**Extracted material:**

________

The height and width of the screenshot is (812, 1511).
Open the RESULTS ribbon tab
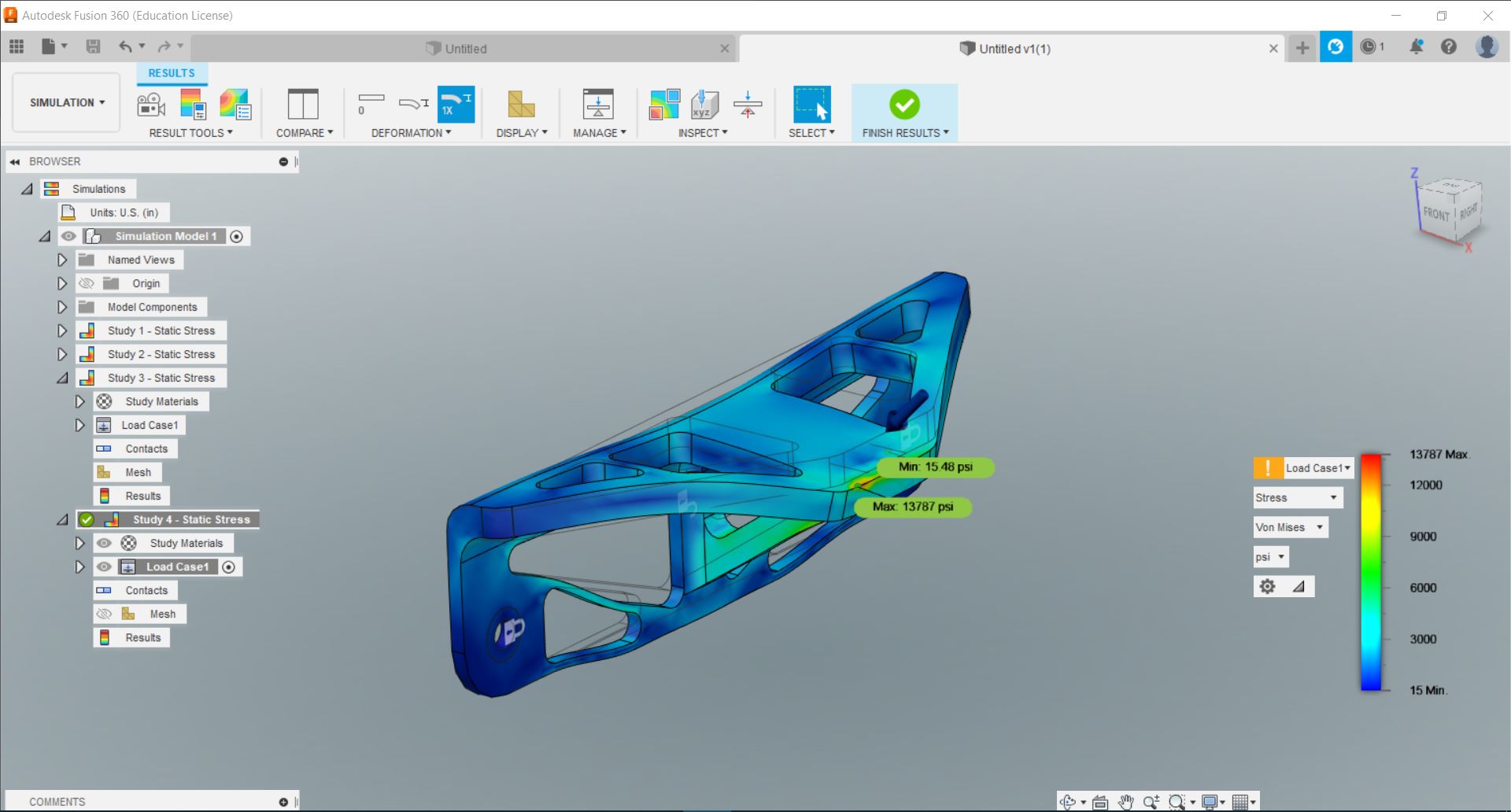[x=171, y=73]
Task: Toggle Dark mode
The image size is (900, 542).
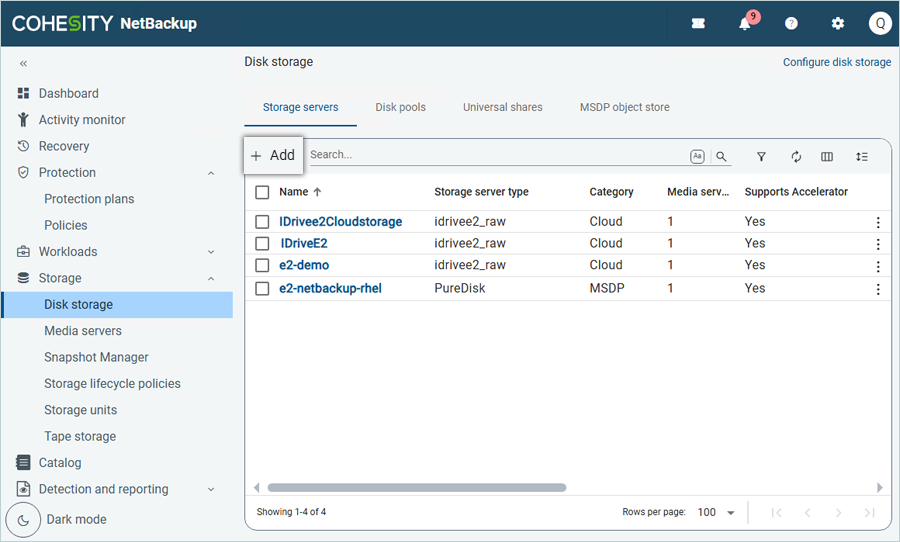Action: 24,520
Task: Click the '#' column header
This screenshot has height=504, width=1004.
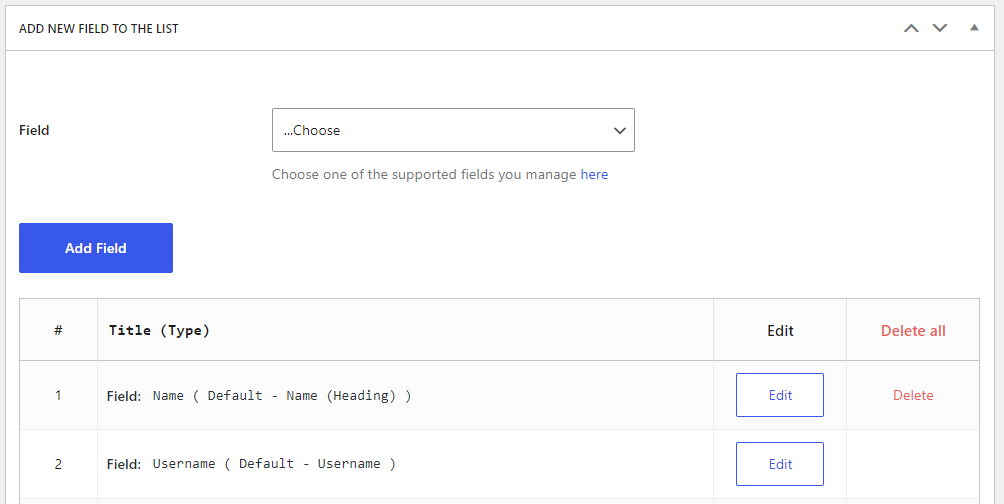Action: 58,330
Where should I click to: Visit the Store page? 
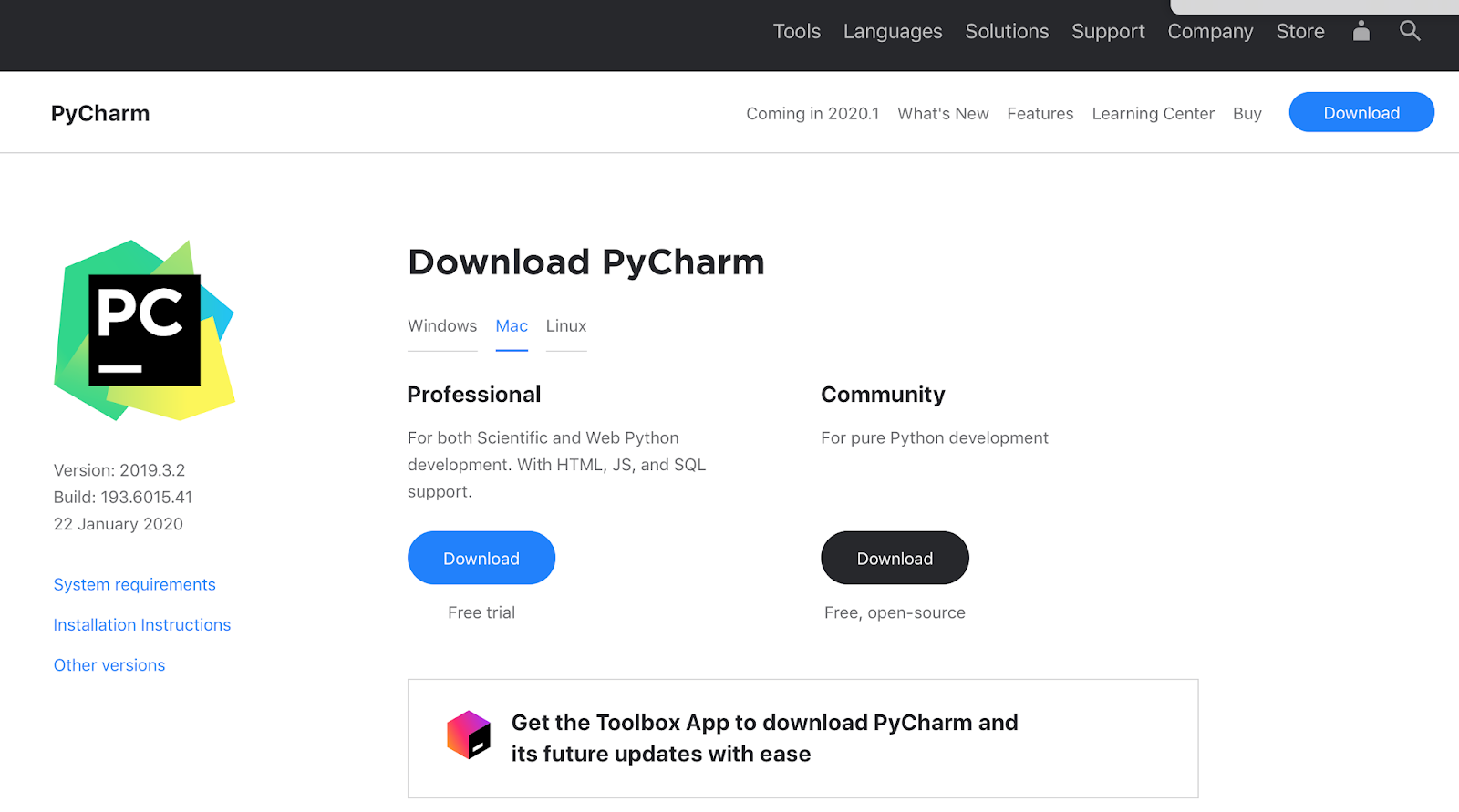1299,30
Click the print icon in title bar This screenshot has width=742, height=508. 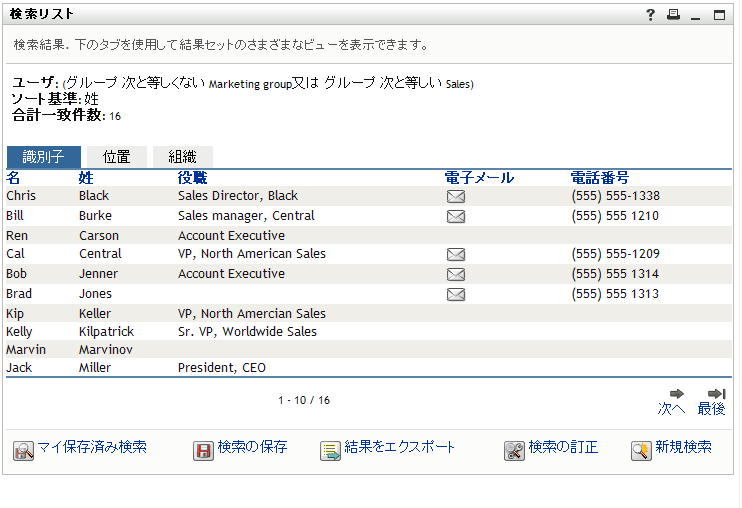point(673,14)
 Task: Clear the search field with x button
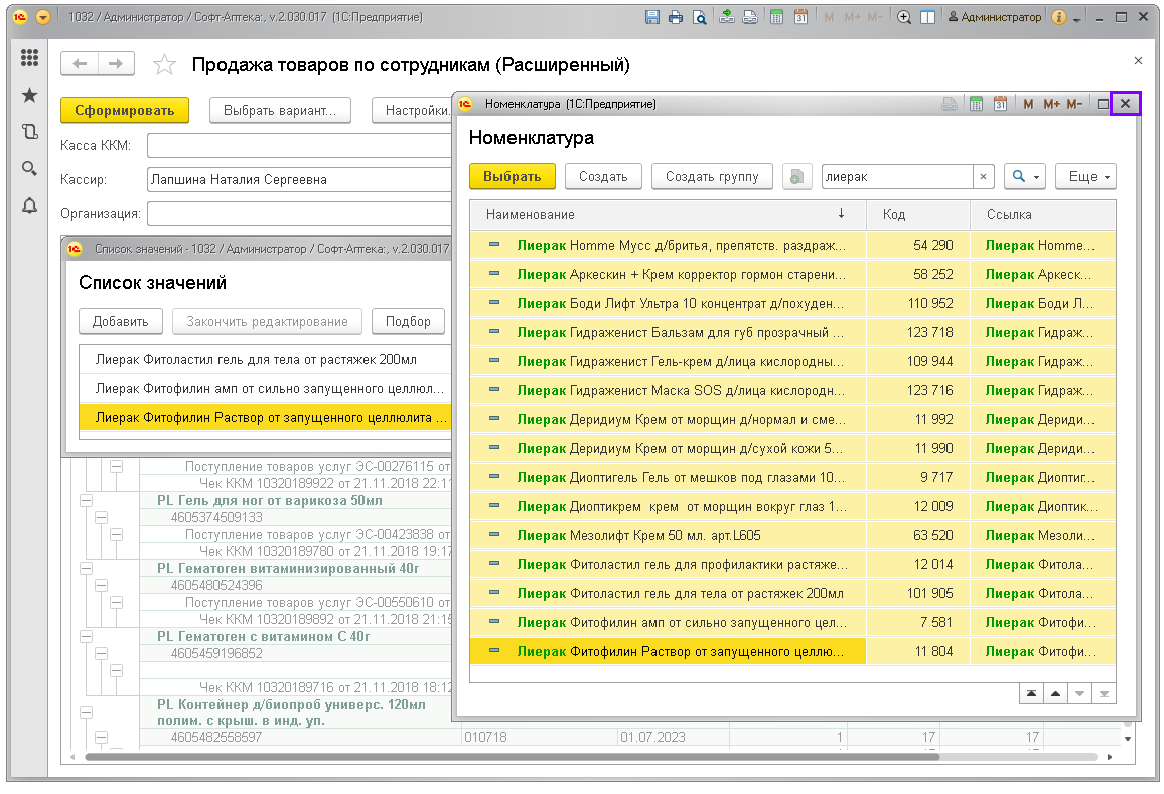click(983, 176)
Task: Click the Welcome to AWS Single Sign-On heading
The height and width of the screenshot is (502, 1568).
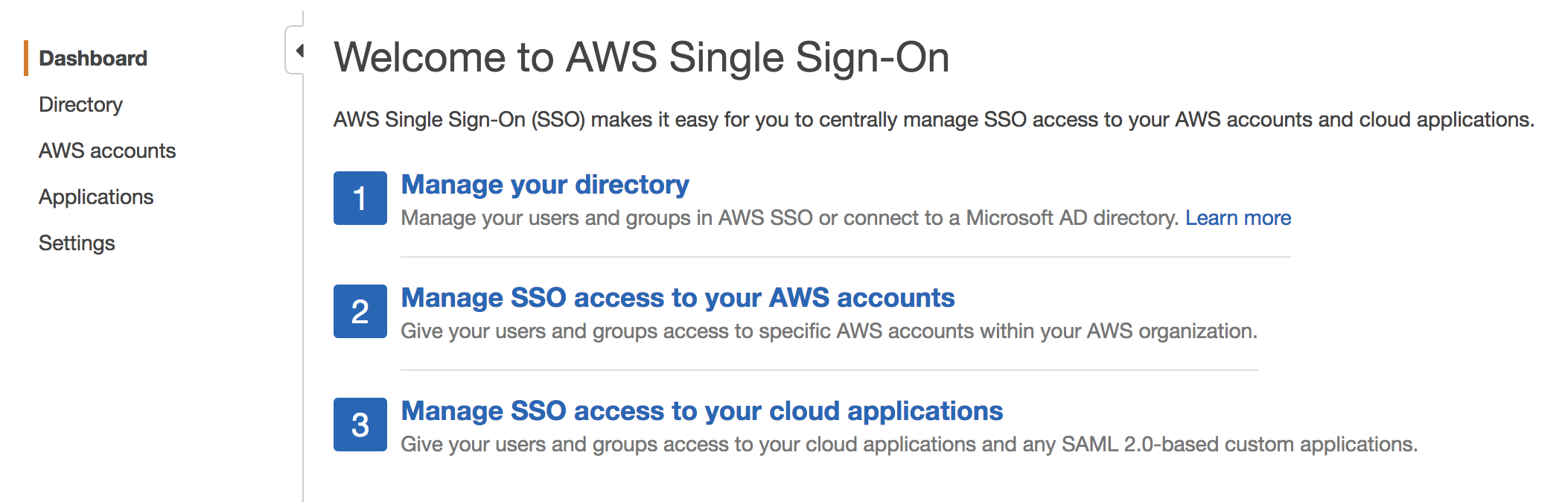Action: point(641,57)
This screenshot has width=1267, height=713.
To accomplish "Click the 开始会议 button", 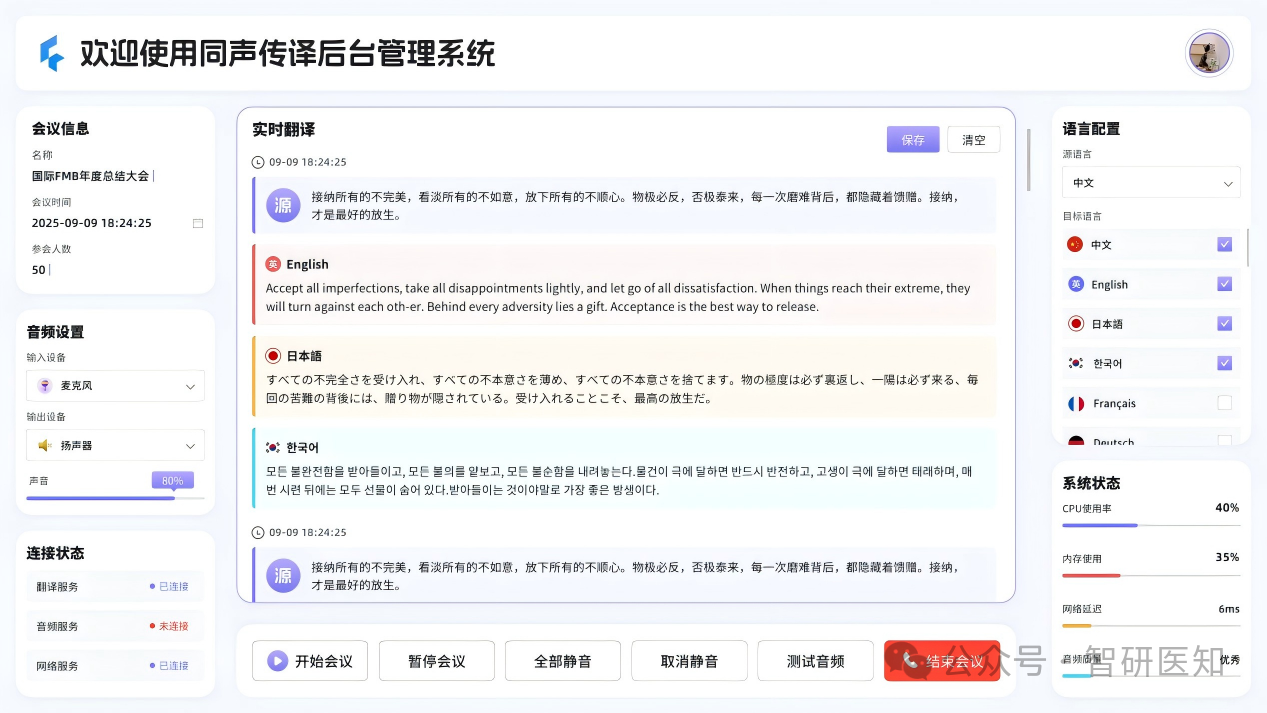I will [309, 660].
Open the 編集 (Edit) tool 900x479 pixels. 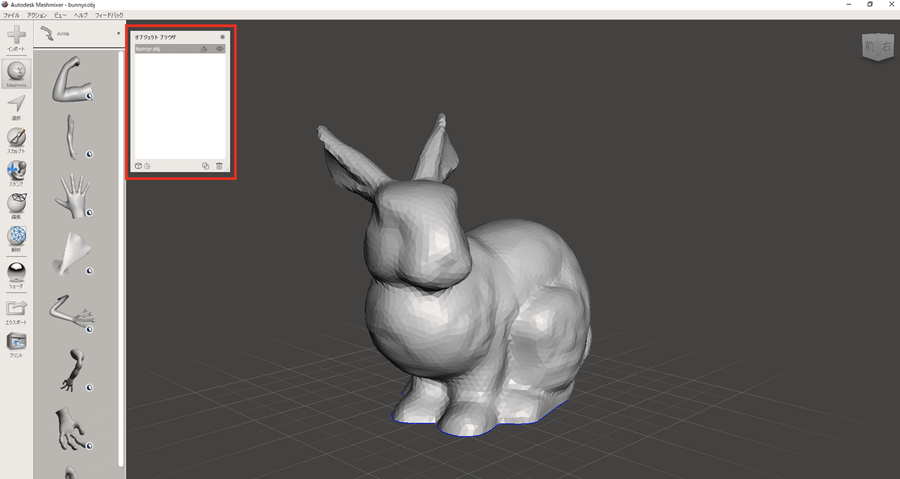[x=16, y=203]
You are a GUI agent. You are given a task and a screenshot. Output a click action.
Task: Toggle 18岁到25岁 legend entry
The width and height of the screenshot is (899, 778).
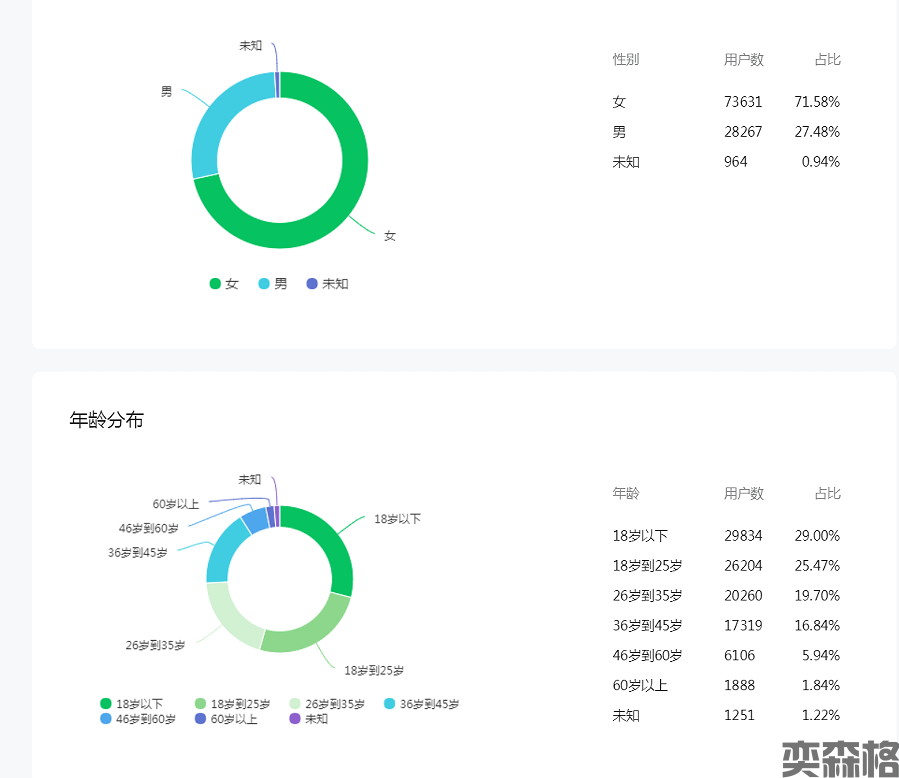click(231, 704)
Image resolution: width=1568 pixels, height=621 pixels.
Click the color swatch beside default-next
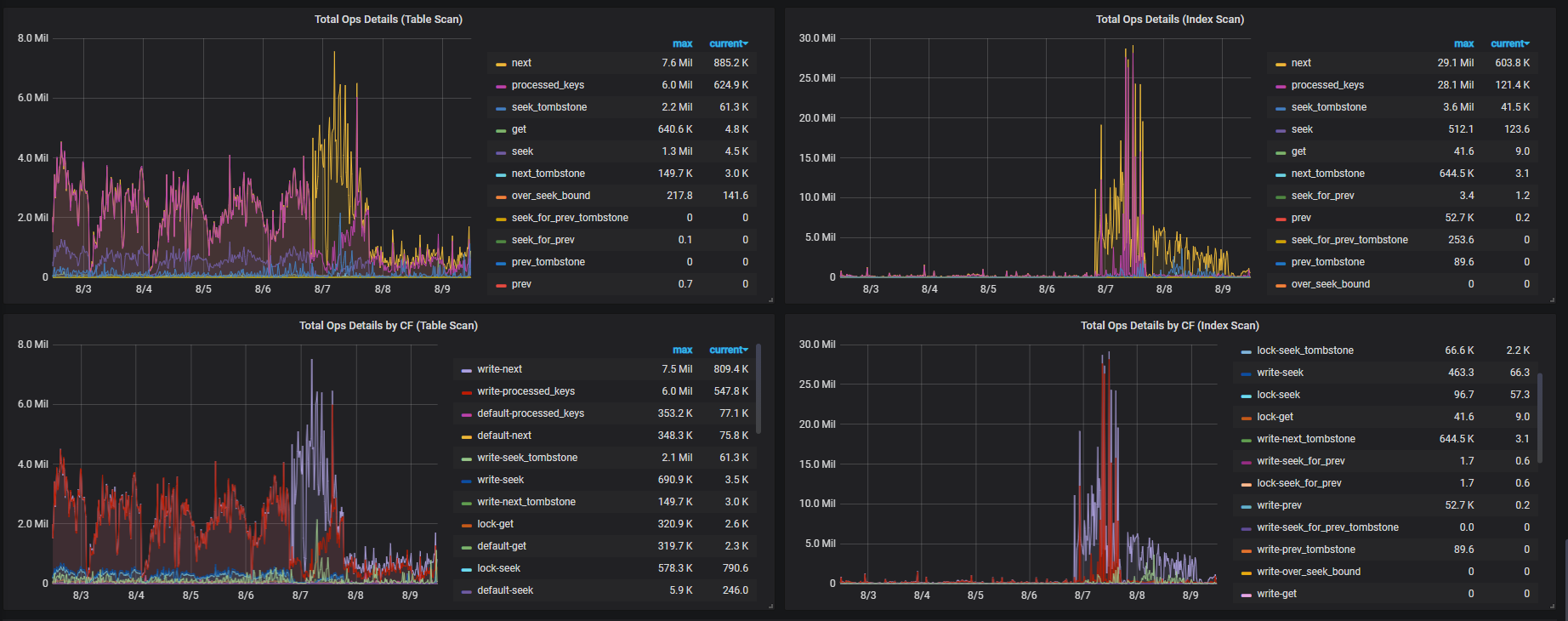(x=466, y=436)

________

**Exercise:** Output the entries from the line holding "You are a GUI" through the end of the entries, inclusive, as a two-column CSV with the header instruction,click_point. Give one row per entry, put each field in double quotes with line breaks replaced by spaces, and leave out the pictures.

**Answer for the task:**
instruction,click_point
"You are a GUI agent. You are given a task and a screenshot. Output a click action. Task: Toggle 18岁到25岁 legend entry The width and height of the screenshot is (899, 778).","click(231, 704)"
"Image resolution: width=1568 pixels, height=621 pixels. Click the color swatch beside default-next","(x=466, y=436)"